- Opening Delimiter -

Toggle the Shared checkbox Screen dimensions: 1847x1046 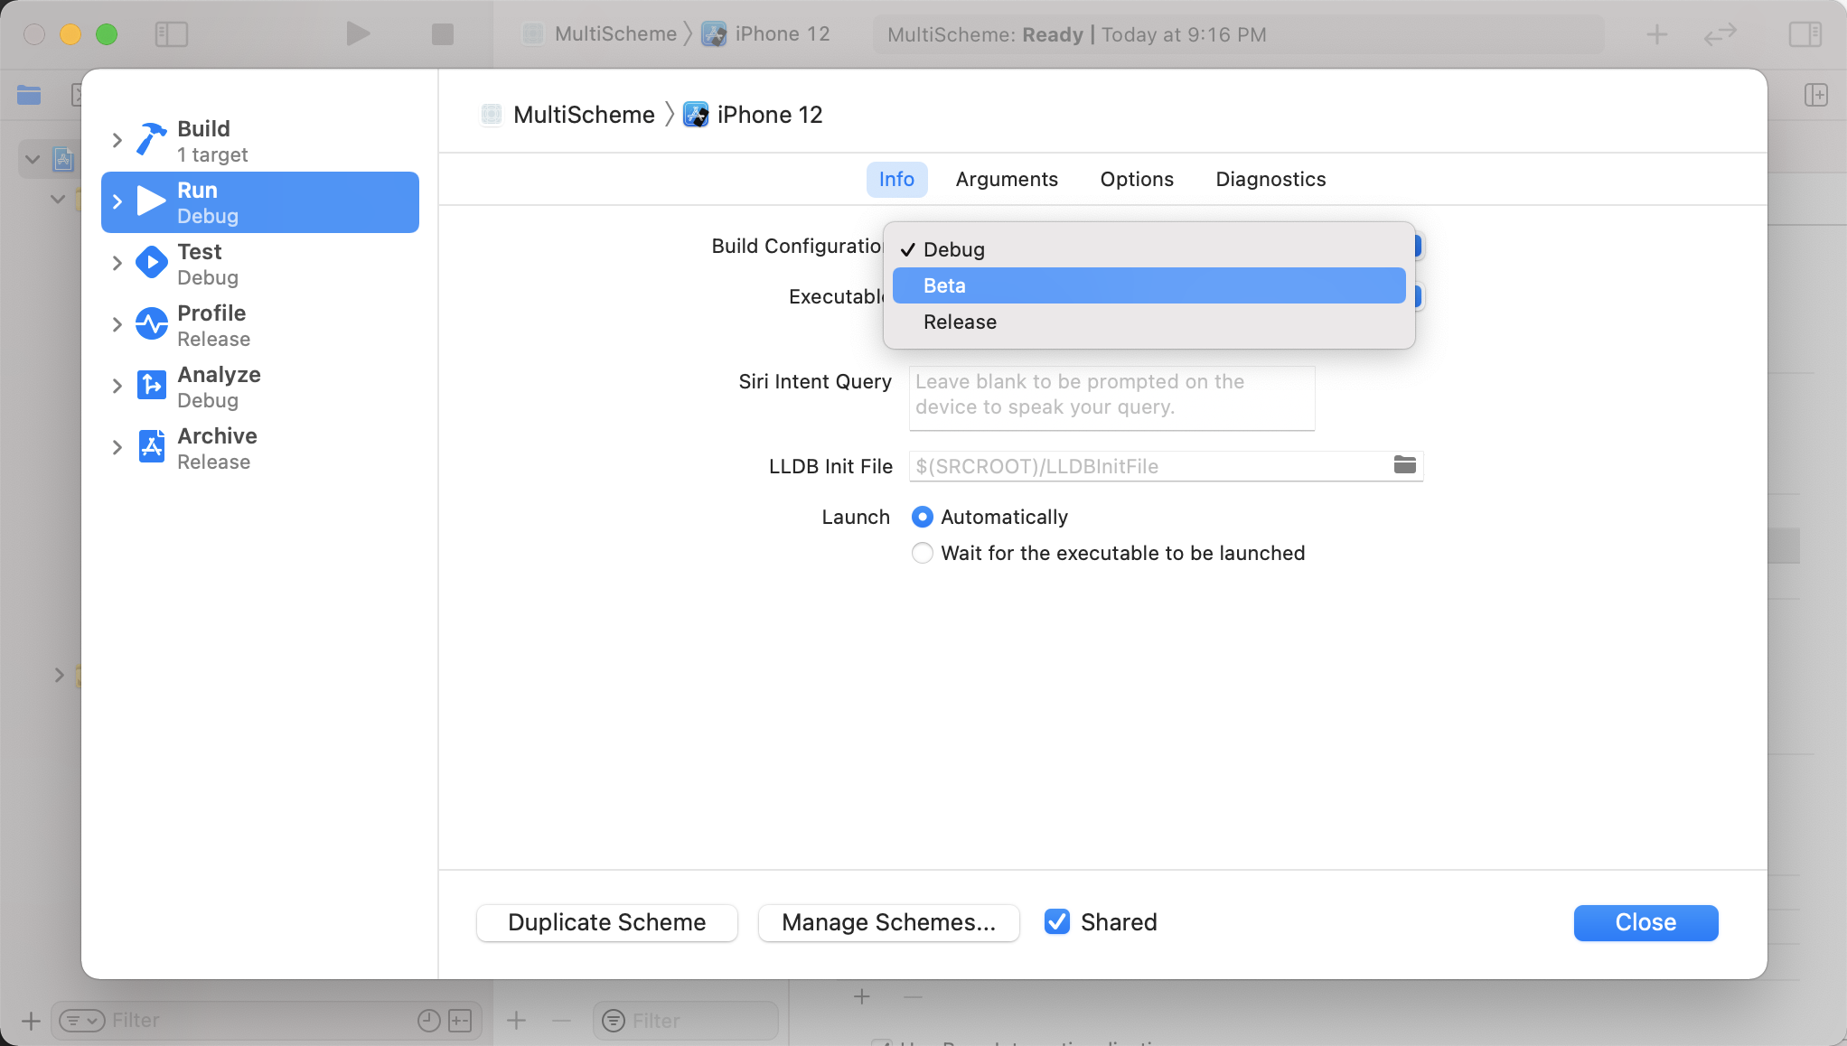coord(1056,922)
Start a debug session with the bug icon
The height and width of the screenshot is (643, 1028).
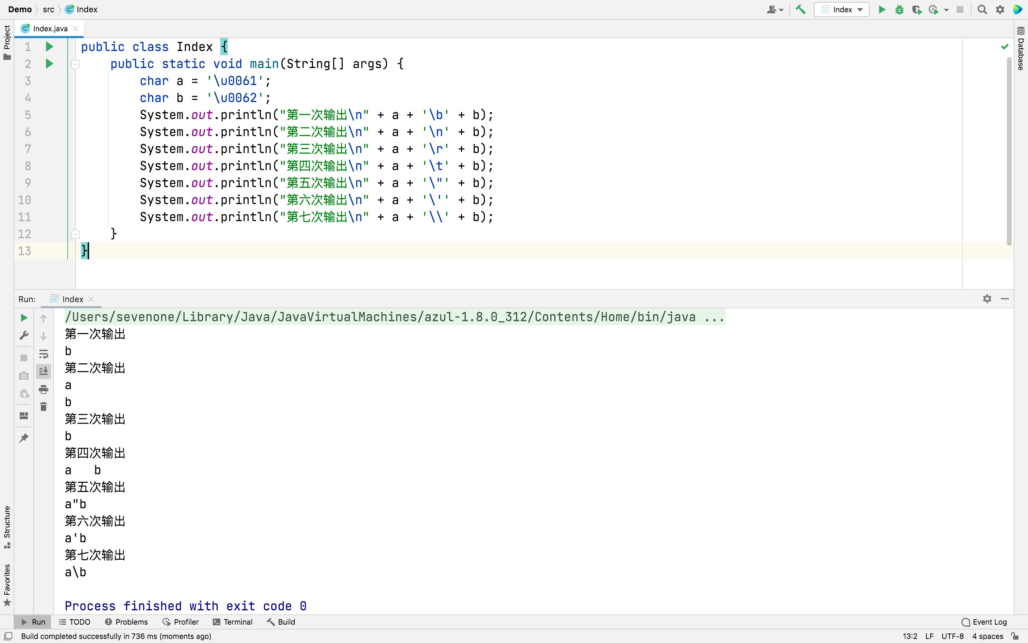pos(899,9)
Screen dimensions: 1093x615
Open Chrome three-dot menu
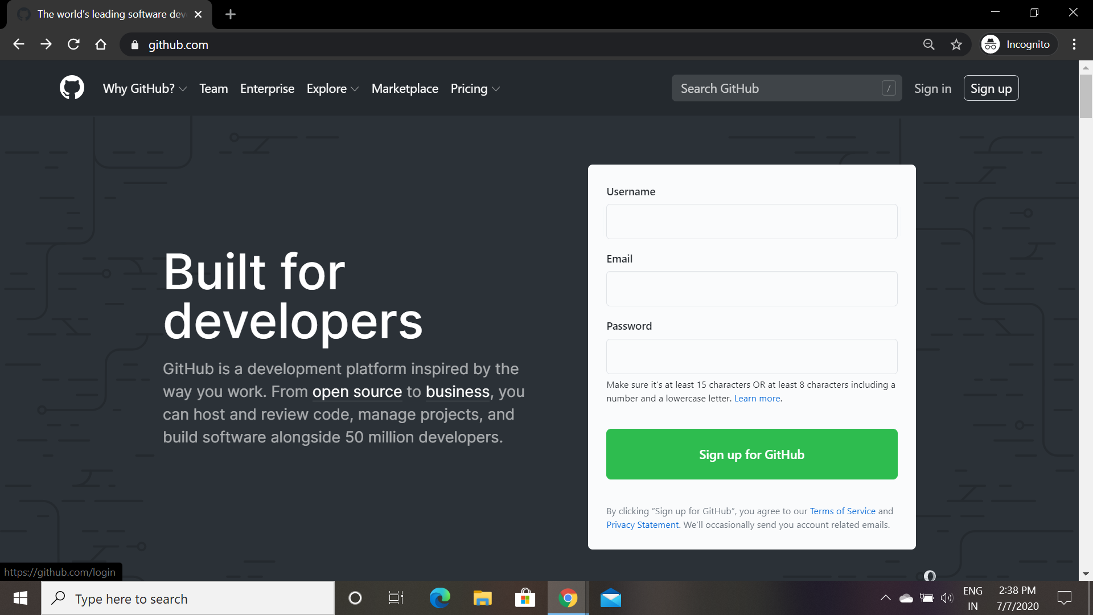[x=1074, y=44]
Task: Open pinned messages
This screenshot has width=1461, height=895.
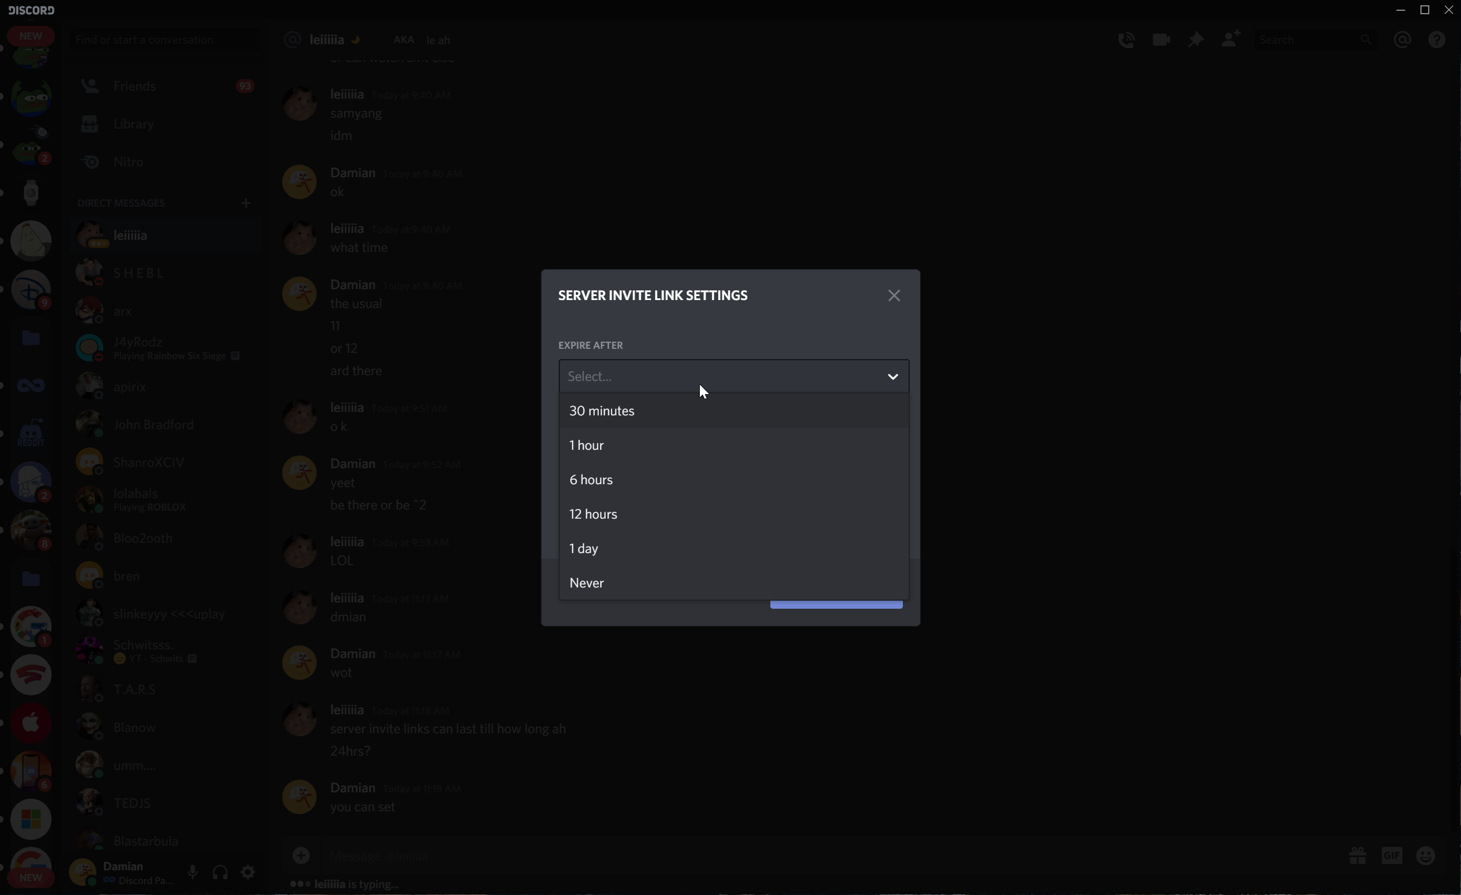Action: click(1195, 40)
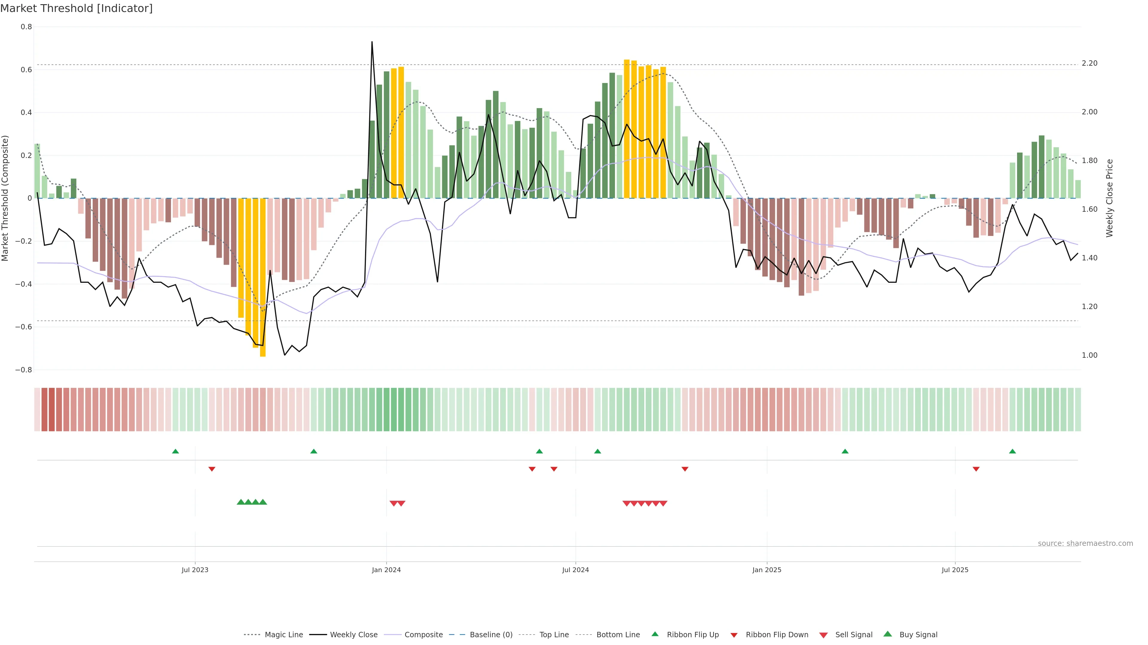Toggle the Top Line legend entry
The width and height of the screenshot is (1148, 645).
[x=554, y=635]
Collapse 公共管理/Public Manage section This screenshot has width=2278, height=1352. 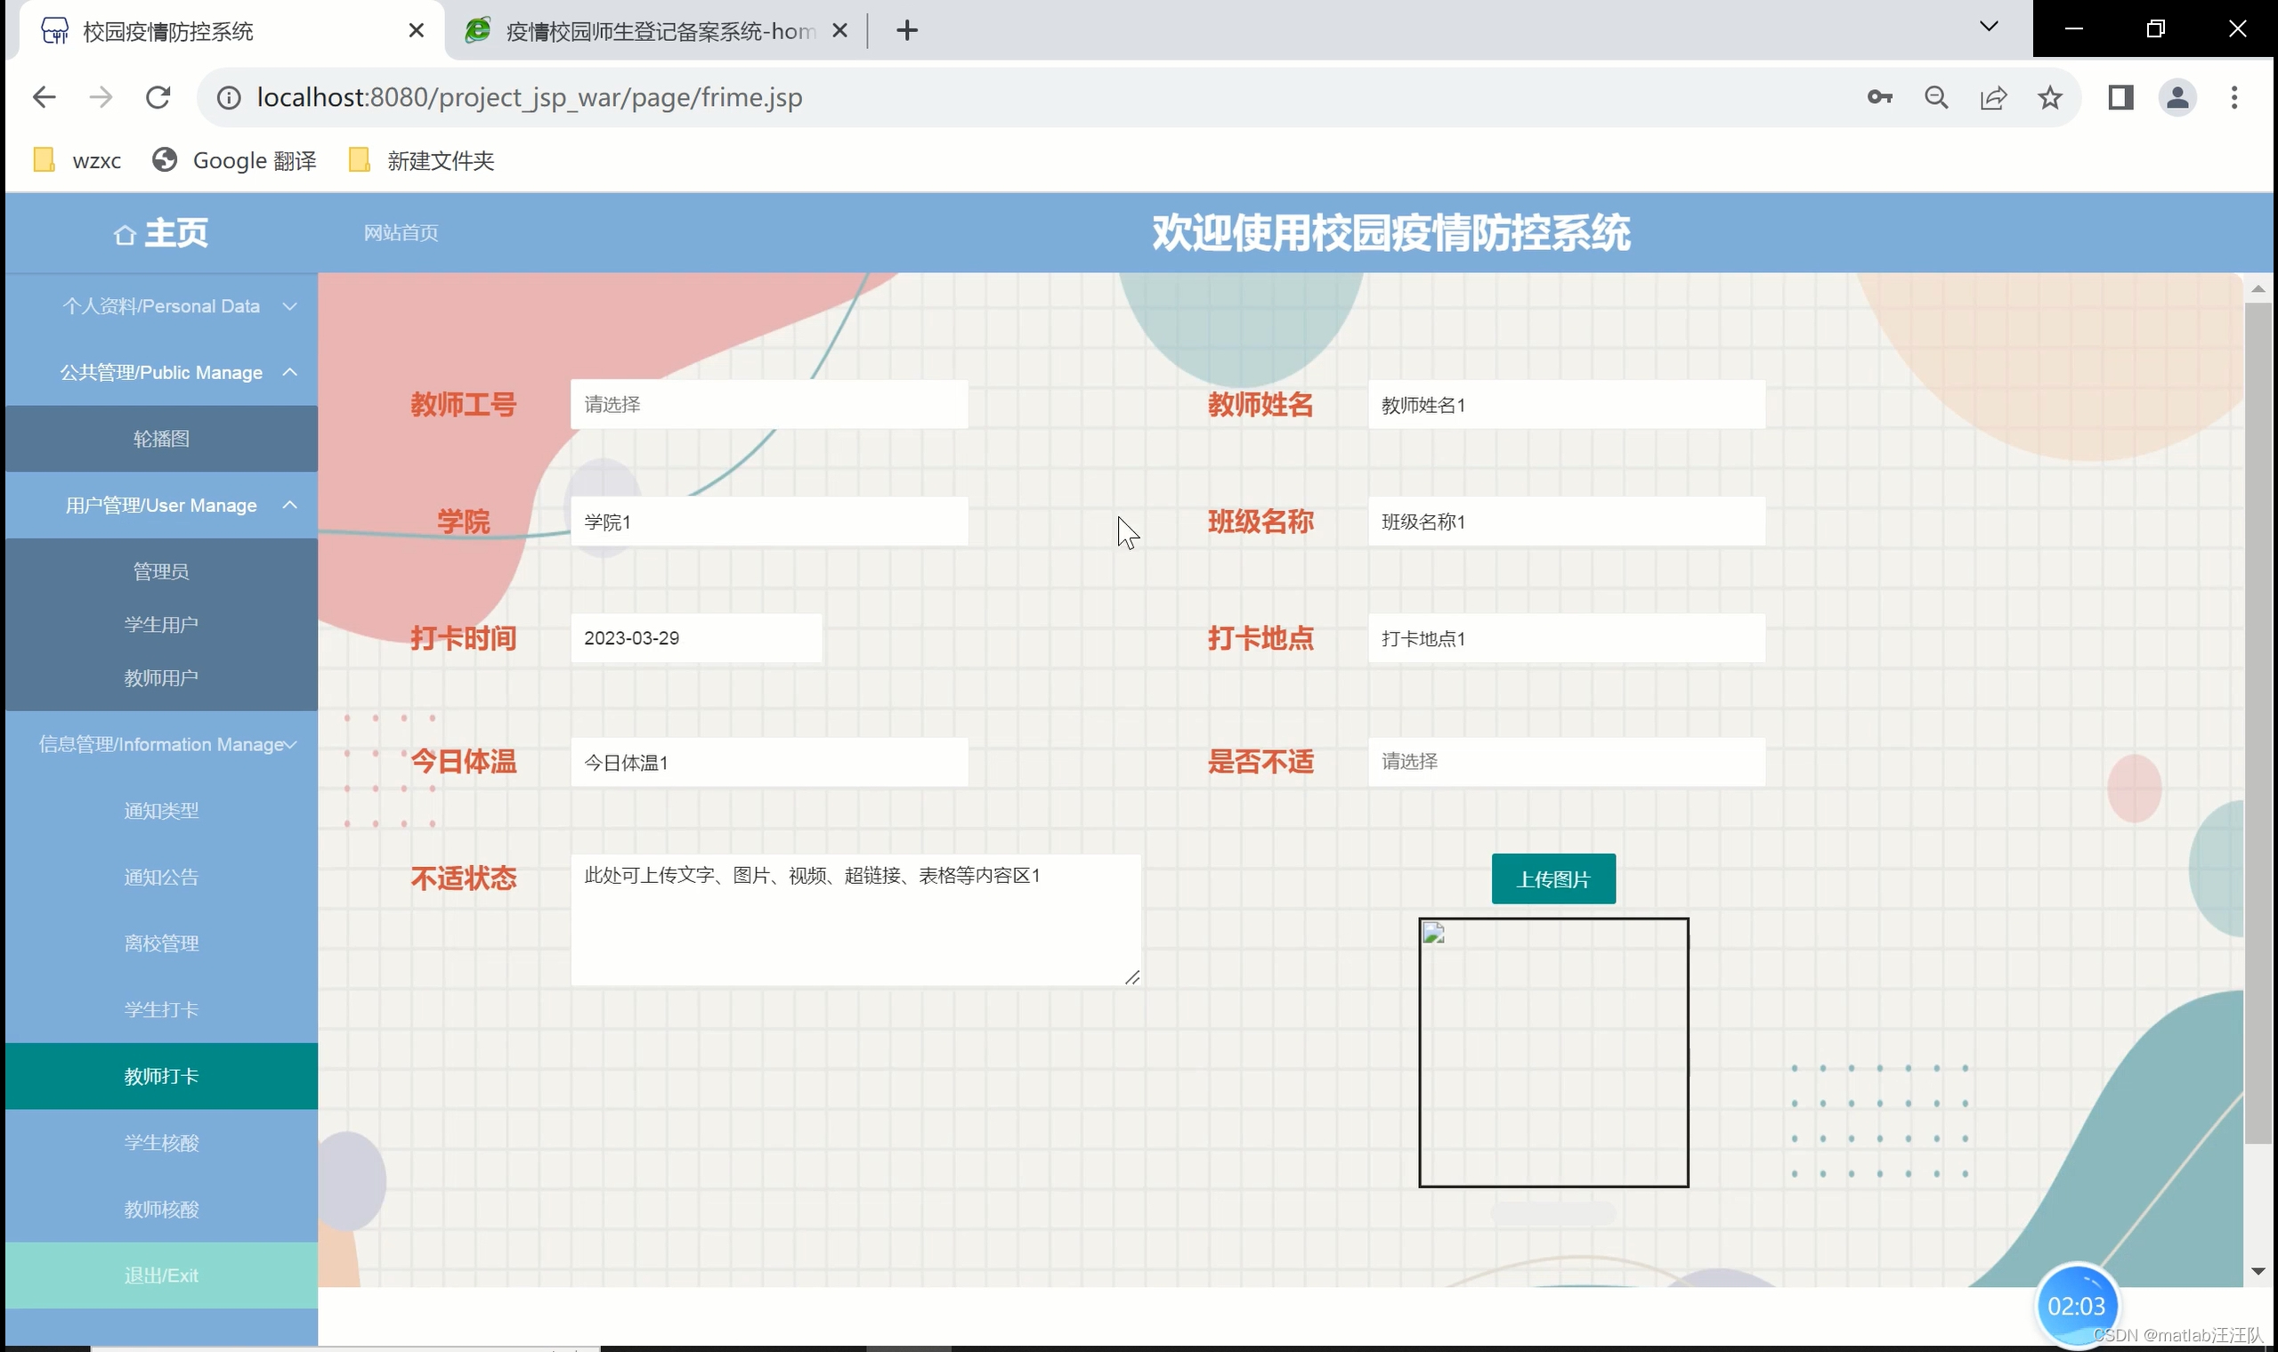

- Closing Delimiter -

▶ _WHAT YOU ARE ASKED TO DO_
Restate word for word only the lines that run from the line holding "Task: Open pinned messages" to the end of the data, both ends kept, leaving every picture out.

▶ _ANSWER TO THE EXERCISE_
Task: Open pinned messages
This screenshot has width=1461, height=895.
Action: click(1195, 40)
Toggle the Top Line legend entry
The width and height of the screenshot is (1148, 645).
[x=554, y=635]
Collapse 公共管理/Public Manage section This screenshot has width=2278, height=1352. 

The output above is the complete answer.